Pandemi sürecinde dilimize yerleşen sözcüklerden birisi de “hibrit.” İngilizce “hybrid” sözcüğünün Türkçeleştirilmiş hali olan hibrit yerine bazıları karma veya harmanlanmış da diyor. Eğitim ile ilgisi olan herkes hibrit eğitimde yüz yüze ile çevrimiçi eğitimin karıştırılmasını (harmanlanmasını) anlıyor çünkü 2021’den itibaren kullanılan (ve bence artık hep kullanılacak olan) model bu. Yükseköğrenim Dergisi için geçen sene yazdığım bir makalede belirttiğim üzere pandeminin başlangıcından beri yükseköğretim kurumları 15 farklı strateji ile okullarını seyreltmeye çalıştılar. Fakat bu stratejilerin çoğu palyatif (anlık/geçici) idi (örneğin açılışı geciktirmek, dönemleri kısaltmak veya sadece yüksek lisans öğrencilerini okula getirip lisans eğitimini çevrimiçi yapmak) ve zamanla sadece iki modelin sürdürülebilir olduğu ortaya çıktı.
Karma-Esnek Model
Amerika’da “hybrid-flexible” (veya hyflex) denilen bu modelde her ders hem yüz yüze hem de çevrimiçi alınabiliyor. Öğrencilerin en çok tercih edeceği, fakat öğretim üyelerinin en çok zorlanacağı bu modelde öğrenciler bilgi ve beklentilerine göre ister kampüse geliyor isterse de dersi evlerinden alıyorlar. Ders canlı yayınlanıyor, fakat bu modelin başarılı olabilmesi için dersten sonra çevrimiçi eğitim prensipleri doğrultusunda ek modüller oluşturulması gerek. Tahmin edilebileceği gibi bu model hem masraflı hem de zahmetli—hem her sınıftan kaliteli yayın yapabilme kapasitesini gerektiriyor hem de hocaların yükünü artırıyor.
Bölünmüş Müfredat
Bu modelde bazı dersler tümüyle yüz yüze, bazıları ise tümüyle çevrimiçi veriliyor. Bu modelde önce kampüste her gün kaç öğrenci olabileceğine karar veriliyor, sonra bu kısıt altında dersler planlanıyor.
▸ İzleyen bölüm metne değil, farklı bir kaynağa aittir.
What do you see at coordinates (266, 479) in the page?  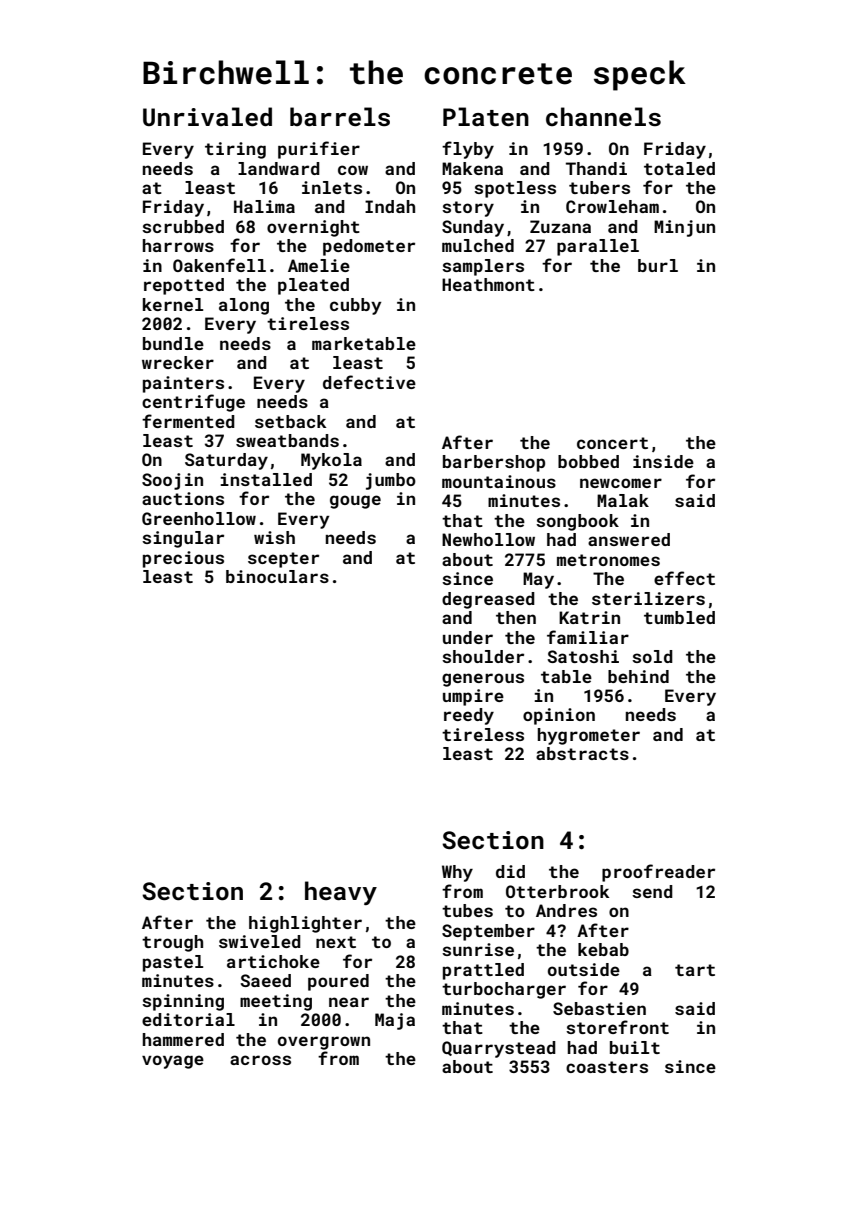 I see `installed` at bounding box center [266, 479].
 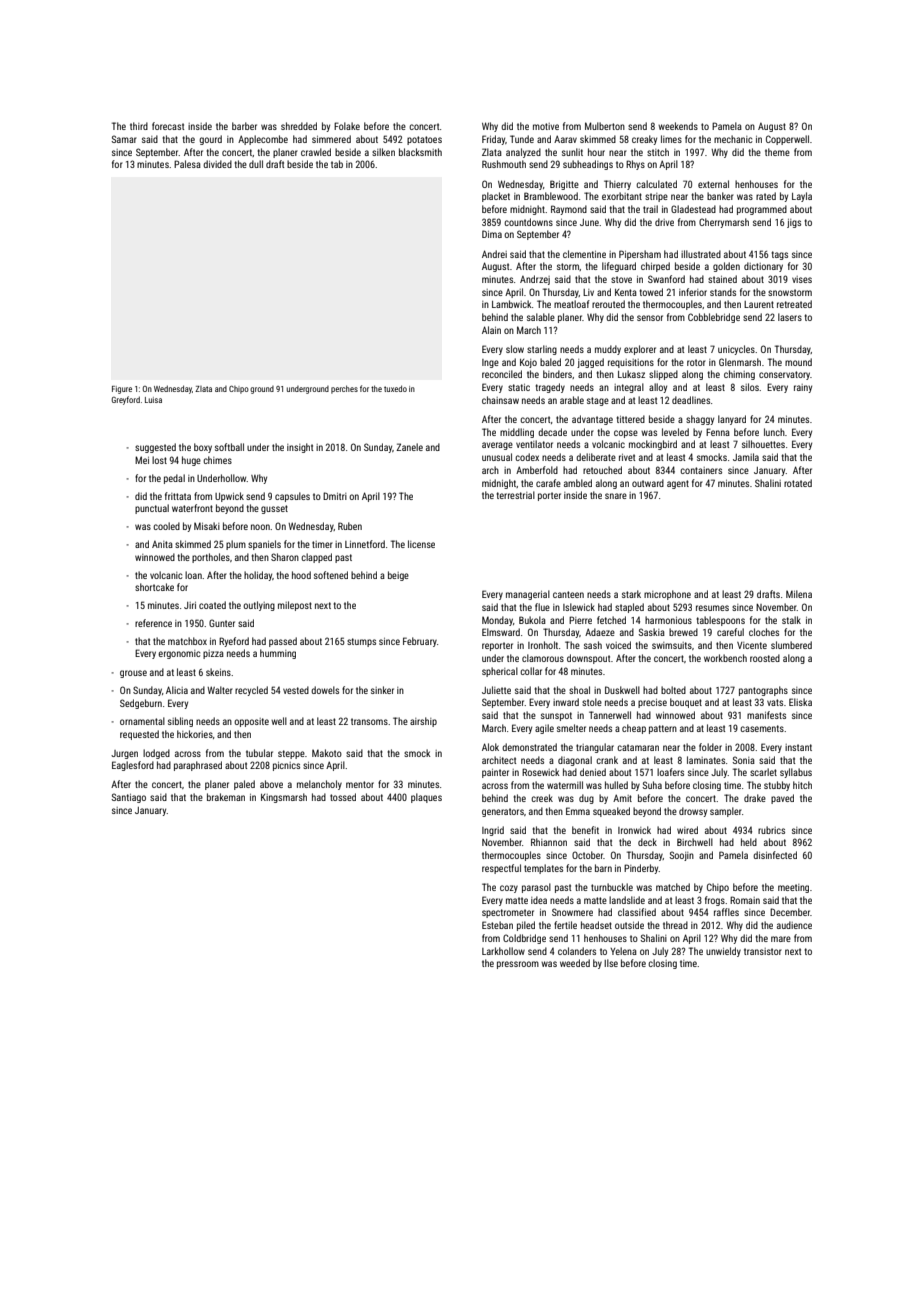 What do you see at coordinates (774, 432) in the image?
I see `lunch` at bounding box center [774, 432].
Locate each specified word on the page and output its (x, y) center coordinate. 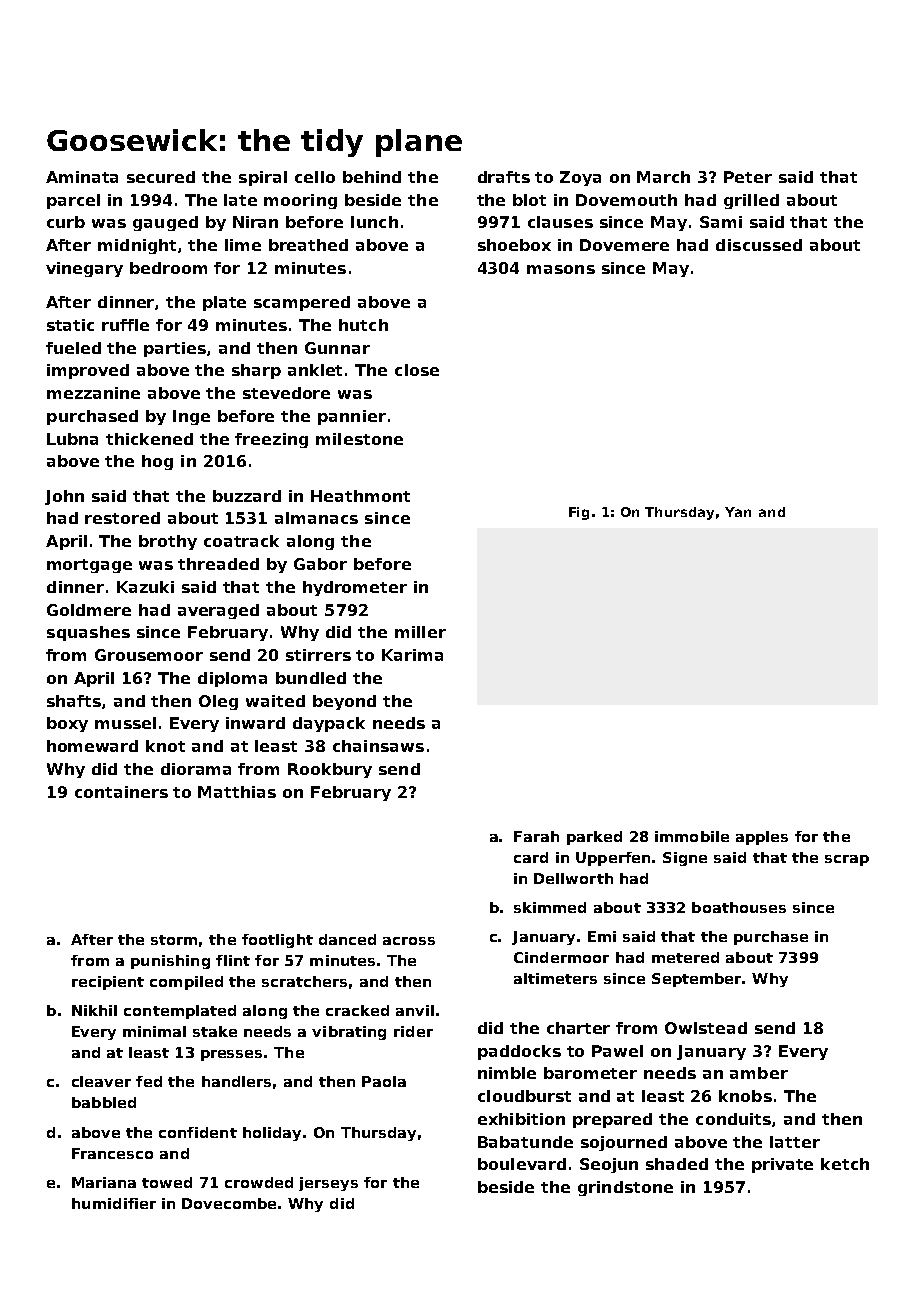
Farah (536, 836)
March (663, 177)
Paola (384, 1081)
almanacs (316, 518)
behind (372, 177)
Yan (738, 512)
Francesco (112, 1153)
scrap (847, 860)
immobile (692, 836)
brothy (168, 542)
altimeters (555, 978)
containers (121, 792)
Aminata (82, 177)
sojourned (624, 1143)
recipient (108, 983)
Bu model hem hocaların yükünü artırmama hem de ders seçimi sürecini basitleştirme avantajına sahip ve okulda yüz yüze verilebilecek ders sayısını da olabilecek en üst düzeye taşıyor. Şu anda ülkemizde benim bildiğim kadarıyla tüm üniversiteler bu modeli uyguluyor.
İkisi de Sorunlu
Bence uzun vadede bu iki model de kullanılmayacak. İki model de hala bir dersin ya yüz yüze ya da çevrimiçi olabileceği saplantısının birer yansıması. Hyflex model sürdürülebilir olamaz çünkü hoca bir dersi hem yüz yüze hem de çevrimiçi için optimize edemez. Hyflex’te olan, hocanın yüz yüze kurguladığı dersin canlı yayınlanmasıdır ve bu aslında kaliteli çevrimiçi eğitimden çok uzaktır. Bölünmüş müfredatta ise dersler verilecek formata göre optimize edilebilir ama birçok dersi vermenin en etkin yolu %100 çevrimiçi veya %100 yüz yüze değildir.
En İyi Karma
Öngörüm, uzun vadede kullanılacak olan “gerçek karma” modelde her dersin bir kısmının yüz yüze bir kısmının da çevrimiçi verileceği yönünde. Böylece dersi tasarlayan hoca iki eğitim metodunun da en güçlü yanlarını birleştirip ortaya etkin bir ders çıkarabilecek. Çok basit bir örnek vereyim: şu anda MEF Üniversitesi’nde işletmeye giriş dersi haftada bir defa çevrimiçi bir defa da yüz yüze veriliyor. Çevrimiçi bölümde hoca dersteki karar destek modellerindeki varsayım ve modelden çıkan öngörülere odaklanırken, yüz yüze bölümde öğrenciler bilgisayar laboratuvarında modellerin uygulamaları ile çalışıyor. Pandemi sonrasında da bu ders bu şekilde sürecek, çünkü bu dersi vermenin en etkin yolu bu.
Tersyüz Karma
Bence geleceğin ideal dersinde öğrenciler bazı videoları önceden izleyip derse gelecek ve derste daha fazla hikayeleştirme, etkileşim, uygulama, takım çalışması ve soru-cevap olacak. Yani format yüz yüze de olsa, çevrimiçi de olsa eğitimin tersyüz edilmesi (flipped learning) gerekli. Şu anda üniversiteler dışında çok ciddi bir video ile eğitim kapasitesi var ve üniversitelerin bu kaynaklardan da yararlanması gerek. Eğitimcilerin bir an önce bu tersyüz/harmanlanmış konusuna konuya kafa yormaya başlaması ve derslerini yeniden tasarlaması gerek. Bunu yapmazlarsa, kaliteli eğitime okul dışı kaynaklar yolu ile ulaşabilen öğrencilerin üniversiteye olan inanç kaybı hızlanacak ve bu ideal tasarıma zaman ayıran alternatif eğitim kurumlarının popülaritesi artacak.